15. Juli 2012, Reiseziele

UNESCO zeichnet 20 neue Biosphärenreservate in Europa, Afrika, Amerika und Asien aus

Die UNESCO hat 20 Gebiete in Europa, Afrika, Amerika und Asien als neue Biosphärenreservate anerkannt. Das gab der Internationale Koordinierungsrat des UNESCO-Programms „Der Mensch und die Biosphäre“ in Paris bekannt. In das Weltnetz aufgenommen wurden unter anderem die als „Wiege der chinesischen Revolution“ bekannte Region Jinggangshan, die spanische Kanareninsel La Gomera und die österreichische Alpenlandschaft Salzburger Lungau und Kärntner Nockberge. Ein deutsches Gebiet war nicht nominiert.

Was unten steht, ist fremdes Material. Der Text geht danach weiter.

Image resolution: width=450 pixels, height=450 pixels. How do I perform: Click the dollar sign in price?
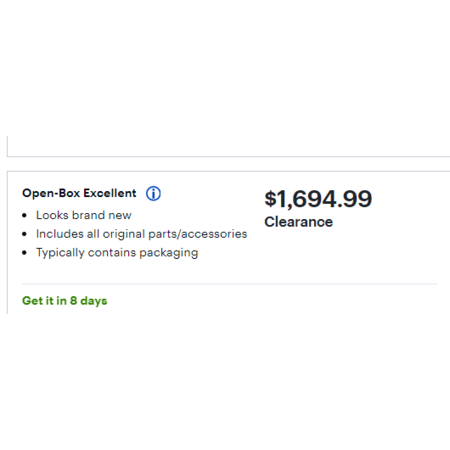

Zum ersten Mal wurden Biosphärenreservate in Haiti, Kasachstan und im Inselstaat Sao Tome und Principe anerkannt. Zudem wurden vier Biosphärenreservate erweitert, darunter der chilenische Nationalpark Bosque de Fray Jorge. Weltweit hatten sich 27 Gebiete um eine Aufnahme beworben. Voraussetzung ist ein strategisches Konzept: Die Bewohner der Biosphärenreservate müssen nachhaltig im Einklang mit der Natur leben und wirtschaften.

Das weltweite Netzwerk der UNESCO-Biosphärenreservate umfasst jetzt 599 Gebiete in 117 Ländern, 15 davon in Deutschland. Das Wattenmeer, die Rhön und die Schwäbische Alb sind ebenso Biosphärenreservate wie der australische Ayers Rock, die Galápagos-Inseln und die äthiopische Region Kafa. Die Gebiete sind repräsentative Kulturlandschaften mit einer Vielfalt an Ökosystemen.

Seit 1971 arbeitet das UNESCO-Programm „Der Mensch und die Biosphäre“ daran, wie Regionen umweltverträglich und ressourcenschonend wirtschaften können. Wichtiges Instrument des Programms sind weltweit die Biosphärenreservate. In diesen Modellregionen lösen die Verwaltungen, Unternehmen und Bewohner gemeinsam Interessenskonflikte wie Klimaschutz, Straßenbau und Landnutzung. (Deutsche UNESCO-Kommission e.V.)